What this task involves → For the word "will", find each line in the entries where it occurs and copy that line.

Extracted records →

+++

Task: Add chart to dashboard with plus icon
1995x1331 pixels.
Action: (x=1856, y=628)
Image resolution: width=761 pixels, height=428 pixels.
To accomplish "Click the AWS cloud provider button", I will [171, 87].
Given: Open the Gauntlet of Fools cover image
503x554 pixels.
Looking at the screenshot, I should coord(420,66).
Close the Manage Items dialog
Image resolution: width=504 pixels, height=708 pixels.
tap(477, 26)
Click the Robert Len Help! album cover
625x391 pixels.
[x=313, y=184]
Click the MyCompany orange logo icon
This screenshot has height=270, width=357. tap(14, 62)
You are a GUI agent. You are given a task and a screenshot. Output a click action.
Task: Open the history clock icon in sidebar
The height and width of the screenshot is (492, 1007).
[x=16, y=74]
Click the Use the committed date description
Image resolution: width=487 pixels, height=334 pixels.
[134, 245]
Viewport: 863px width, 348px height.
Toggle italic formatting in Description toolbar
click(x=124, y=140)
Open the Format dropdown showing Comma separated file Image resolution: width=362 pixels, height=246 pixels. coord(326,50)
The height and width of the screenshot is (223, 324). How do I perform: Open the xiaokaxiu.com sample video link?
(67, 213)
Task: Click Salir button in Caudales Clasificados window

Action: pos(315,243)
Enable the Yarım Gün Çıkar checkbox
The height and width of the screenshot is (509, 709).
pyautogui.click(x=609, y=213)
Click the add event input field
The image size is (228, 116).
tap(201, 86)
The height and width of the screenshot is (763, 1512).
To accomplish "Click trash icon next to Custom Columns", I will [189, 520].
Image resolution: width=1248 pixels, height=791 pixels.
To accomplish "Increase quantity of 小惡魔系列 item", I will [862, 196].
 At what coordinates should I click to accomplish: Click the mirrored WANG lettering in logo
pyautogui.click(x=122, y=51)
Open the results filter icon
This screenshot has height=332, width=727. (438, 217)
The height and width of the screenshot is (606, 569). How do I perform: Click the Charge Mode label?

+++

Task response →
To accomplish "Click the AWS cloud provider button", I will [171, 87].
To accomplish "Click trash icon next to Custom Columns", I will [189, 520].
To accomplish "Increase quantity of 小惡魔系列 item", I will [862, 196].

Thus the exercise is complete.